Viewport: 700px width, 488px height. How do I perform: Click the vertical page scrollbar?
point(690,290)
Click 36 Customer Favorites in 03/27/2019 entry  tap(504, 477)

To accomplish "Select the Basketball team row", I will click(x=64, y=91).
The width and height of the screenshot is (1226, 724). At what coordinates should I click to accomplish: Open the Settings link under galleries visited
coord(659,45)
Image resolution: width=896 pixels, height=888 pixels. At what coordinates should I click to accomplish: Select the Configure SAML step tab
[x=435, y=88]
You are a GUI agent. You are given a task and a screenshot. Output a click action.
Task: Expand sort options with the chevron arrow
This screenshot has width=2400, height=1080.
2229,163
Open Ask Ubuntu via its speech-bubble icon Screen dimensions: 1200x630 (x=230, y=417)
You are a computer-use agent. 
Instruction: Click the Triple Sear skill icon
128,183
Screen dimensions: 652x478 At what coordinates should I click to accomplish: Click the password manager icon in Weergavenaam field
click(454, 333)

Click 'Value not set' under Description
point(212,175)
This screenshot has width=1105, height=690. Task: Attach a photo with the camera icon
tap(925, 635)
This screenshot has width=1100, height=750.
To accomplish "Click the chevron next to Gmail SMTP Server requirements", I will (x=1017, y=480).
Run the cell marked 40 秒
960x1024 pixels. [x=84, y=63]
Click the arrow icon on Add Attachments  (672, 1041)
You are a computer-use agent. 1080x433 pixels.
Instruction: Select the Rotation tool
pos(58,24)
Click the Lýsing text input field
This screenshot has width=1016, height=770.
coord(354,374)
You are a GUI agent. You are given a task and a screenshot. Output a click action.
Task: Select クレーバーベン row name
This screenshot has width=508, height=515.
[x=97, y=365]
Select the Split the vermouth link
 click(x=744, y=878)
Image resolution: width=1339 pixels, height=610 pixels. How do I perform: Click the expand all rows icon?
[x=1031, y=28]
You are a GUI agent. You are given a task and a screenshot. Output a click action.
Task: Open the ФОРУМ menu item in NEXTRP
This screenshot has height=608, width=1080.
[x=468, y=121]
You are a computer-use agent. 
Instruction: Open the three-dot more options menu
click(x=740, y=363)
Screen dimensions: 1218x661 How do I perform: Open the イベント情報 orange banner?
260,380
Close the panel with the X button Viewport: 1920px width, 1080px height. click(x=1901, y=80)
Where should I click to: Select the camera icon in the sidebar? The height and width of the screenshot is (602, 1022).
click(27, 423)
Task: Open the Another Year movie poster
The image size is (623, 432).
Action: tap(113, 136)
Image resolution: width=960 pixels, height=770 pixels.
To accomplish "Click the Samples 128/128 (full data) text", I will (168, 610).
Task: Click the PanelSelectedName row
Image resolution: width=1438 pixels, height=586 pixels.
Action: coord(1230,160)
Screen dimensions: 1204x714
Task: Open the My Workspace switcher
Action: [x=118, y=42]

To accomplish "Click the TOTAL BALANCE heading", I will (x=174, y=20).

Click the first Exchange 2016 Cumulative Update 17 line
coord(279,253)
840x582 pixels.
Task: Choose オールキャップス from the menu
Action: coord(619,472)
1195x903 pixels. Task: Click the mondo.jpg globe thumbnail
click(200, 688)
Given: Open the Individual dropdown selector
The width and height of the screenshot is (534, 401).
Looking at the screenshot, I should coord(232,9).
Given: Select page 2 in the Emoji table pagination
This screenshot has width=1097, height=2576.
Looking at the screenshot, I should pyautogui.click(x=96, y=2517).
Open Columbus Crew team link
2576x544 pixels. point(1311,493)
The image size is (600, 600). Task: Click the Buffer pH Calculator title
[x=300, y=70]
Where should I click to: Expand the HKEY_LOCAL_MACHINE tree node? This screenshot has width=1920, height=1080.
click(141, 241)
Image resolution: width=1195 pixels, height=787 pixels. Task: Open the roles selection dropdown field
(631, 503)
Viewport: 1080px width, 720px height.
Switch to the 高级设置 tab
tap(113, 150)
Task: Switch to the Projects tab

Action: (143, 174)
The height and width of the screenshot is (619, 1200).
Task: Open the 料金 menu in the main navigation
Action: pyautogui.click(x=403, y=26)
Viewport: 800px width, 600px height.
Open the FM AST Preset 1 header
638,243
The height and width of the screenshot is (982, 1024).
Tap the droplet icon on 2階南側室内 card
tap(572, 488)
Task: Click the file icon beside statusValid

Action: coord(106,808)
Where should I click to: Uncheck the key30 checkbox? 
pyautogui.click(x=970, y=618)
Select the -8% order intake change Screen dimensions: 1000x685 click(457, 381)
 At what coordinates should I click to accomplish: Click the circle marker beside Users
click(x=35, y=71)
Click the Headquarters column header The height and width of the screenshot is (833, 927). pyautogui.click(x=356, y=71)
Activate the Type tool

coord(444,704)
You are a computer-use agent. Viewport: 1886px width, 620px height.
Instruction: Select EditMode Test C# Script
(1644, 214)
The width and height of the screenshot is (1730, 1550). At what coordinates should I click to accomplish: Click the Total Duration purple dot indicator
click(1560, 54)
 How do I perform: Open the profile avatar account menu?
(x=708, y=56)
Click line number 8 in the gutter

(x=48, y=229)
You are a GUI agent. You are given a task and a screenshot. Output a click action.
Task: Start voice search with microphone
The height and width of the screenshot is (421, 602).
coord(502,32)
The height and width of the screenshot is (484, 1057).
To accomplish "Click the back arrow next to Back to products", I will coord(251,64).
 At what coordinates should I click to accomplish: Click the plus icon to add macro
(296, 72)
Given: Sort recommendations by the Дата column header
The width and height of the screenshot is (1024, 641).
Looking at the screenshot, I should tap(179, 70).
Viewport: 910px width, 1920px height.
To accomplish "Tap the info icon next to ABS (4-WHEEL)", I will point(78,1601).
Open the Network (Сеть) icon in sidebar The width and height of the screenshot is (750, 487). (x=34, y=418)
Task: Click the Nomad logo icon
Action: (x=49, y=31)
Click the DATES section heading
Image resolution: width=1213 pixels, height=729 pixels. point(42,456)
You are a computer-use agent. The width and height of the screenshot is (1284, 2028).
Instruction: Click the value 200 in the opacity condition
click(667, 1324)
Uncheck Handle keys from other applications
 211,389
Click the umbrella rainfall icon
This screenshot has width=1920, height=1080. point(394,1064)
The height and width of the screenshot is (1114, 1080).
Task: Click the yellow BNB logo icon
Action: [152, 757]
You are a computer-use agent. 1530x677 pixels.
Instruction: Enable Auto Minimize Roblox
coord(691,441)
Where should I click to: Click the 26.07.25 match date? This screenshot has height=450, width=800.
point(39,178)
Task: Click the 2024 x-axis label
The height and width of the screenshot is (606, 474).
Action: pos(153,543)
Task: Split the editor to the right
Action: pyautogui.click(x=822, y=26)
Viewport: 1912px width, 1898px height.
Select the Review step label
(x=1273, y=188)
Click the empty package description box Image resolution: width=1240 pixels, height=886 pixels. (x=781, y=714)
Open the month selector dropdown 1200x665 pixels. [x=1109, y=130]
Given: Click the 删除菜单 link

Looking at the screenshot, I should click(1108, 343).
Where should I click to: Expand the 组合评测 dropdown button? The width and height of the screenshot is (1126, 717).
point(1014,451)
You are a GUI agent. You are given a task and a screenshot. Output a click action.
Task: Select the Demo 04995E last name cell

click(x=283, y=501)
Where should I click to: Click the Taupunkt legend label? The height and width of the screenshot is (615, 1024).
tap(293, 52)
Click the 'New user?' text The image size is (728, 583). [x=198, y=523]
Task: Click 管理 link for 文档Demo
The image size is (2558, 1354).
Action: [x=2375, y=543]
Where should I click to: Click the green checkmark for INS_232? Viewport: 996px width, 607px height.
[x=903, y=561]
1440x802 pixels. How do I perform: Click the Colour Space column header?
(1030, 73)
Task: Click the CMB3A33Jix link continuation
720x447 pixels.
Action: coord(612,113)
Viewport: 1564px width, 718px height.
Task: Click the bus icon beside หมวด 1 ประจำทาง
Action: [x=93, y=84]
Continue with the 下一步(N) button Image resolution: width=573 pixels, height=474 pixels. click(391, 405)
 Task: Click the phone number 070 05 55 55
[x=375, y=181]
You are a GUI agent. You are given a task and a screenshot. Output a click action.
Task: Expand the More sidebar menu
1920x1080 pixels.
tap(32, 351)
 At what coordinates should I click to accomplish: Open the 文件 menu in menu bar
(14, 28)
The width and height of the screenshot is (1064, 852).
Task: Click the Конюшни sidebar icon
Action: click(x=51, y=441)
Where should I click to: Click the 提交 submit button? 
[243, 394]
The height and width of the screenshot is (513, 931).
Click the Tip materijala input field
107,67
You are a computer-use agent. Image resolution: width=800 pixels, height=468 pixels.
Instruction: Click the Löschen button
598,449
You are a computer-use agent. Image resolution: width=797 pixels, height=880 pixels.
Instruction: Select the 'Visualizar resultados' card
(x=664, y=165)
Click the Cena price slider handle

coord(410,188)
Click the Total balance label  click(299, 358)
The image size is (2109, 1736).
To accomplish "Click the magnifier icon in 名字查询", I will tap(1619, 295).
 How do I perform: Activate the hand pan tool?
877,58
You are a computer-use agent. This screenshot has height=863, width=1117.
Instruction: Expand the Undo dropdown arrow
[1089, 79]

──────────

EXERCISE TASK
Rewrite the rows from the start through the line containing "will click(x=64, y=91).", changing "Basketball" to "Volleyball" and leaving everything else as it is.

RESULT
Viewport: 700px width, 488px height. How do I perform: Click the vertical page scrollbar?
point(690,290)
Click 36 Customer Favorites in 03/27/2019 entry  tap(504, 477)

To accomplish "Select the Volleyball team row", I will click(x=64, y=91).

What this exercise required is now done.